Warren and Barba are the first two Colorado recipients of startup loans offered by the maker of Samuel Adams, in partnership with nonprofit microlender Accion USA.
Financed by $2 million in capital from Boston Beer, the program provides lending for new food and beverage businesses that can’t find financing through conventional channels.
Warren, of Glenwood Springs, and Barba, of Denver, followed similar paths — a series of rejections by bank loan officers before they heard about the Boston Beer/Accion program.
“I was pretty much at my wit’s end,” Warren said of her and her husband’s quest for a loan to open a Glenwood sports bar. “We knew we had a great idea, but we couldn’t quite get the financing together.”

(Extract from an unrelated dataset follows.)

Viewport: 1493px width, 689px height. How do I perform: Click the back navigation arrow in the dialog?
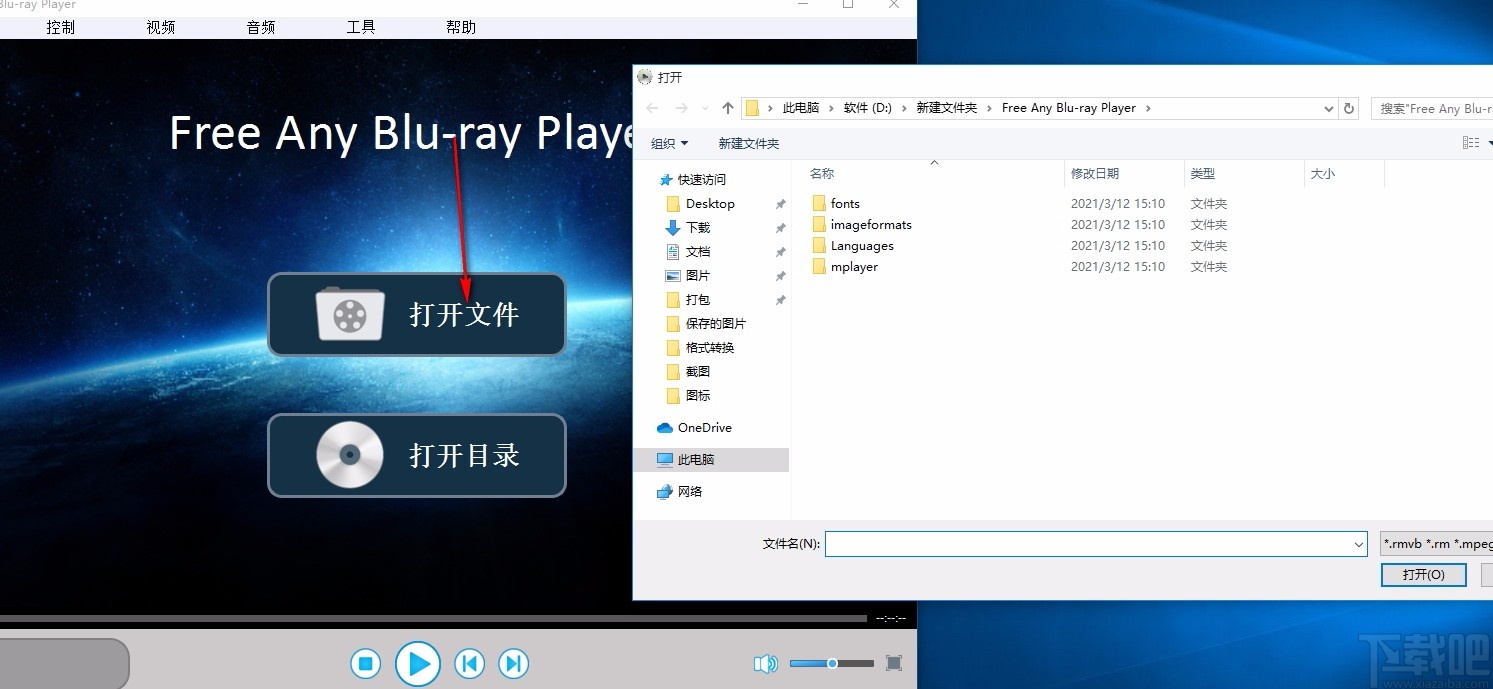click(x=652, y=108)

Now, with $15,000 in hand from the loan program and about three times that in personal investment, she plans to open Big Daddy’s Sports Bar on May 5.
Boston Beer, the nation’s largest craft brewer, rolled out the “Brewing the American Dream” initiative in 2008 in New England. Since its inception, the fund has issued 150 loans and provided business coaching to about 3,000 small-business owners.
The program’s expansion to Colorado was formally announced earlier this week.
Other new markets this year will include southern California, Washington, D.C., and parts of Texas.
Barba has worked in the restaurant business for 16 years, and had long held a desire to operate his own Mexican food truck.
Like Warren, he ran into a succession of rejections at banks. Then he recalled seeing a television ad for Accion’s small-business loan and counseling program.
His $8,000 loan from Boston Beer/Accion provided about 30 percent of the capital he needed to get started. Since April 1, the TacoCenter of Los Altos has been serving tacos, burritos and tortas six days a week at the intersection of Parker Road and Iliff Avenue in southeast Denver.
“I’m not making a lot of money so far, but it’s paying its own bills, and I really think this thing will work,” Barba said.
Loans from the program average $7,000, with typical interest rates ranging from 10.5 to 12.5 percent.
Jim Koch, founder and chairman of Boston Beer, said the idea for the loan initiative was based on his personal experience.
“I started Sam Adams 28 years ago in my own kitchen,” he said. “I wished I’d had access to loan money and solid advice on the nuts and bolts of starting a business.”
Koch was in Denver this week to offer advice at a “speed coaching” seminar.
The business-coaching part of the program — offered free to prospective business owners even if they’re not accepted for a loan — is vital to aspiring entrepreneurs, Koch said.
“There’s a lot I had to learn from trial and error, and there was a lot of error involved,” he said. “If I’d had 20 minutes of advice from somebody who knew what they were doing, it would have made a big difference for me.”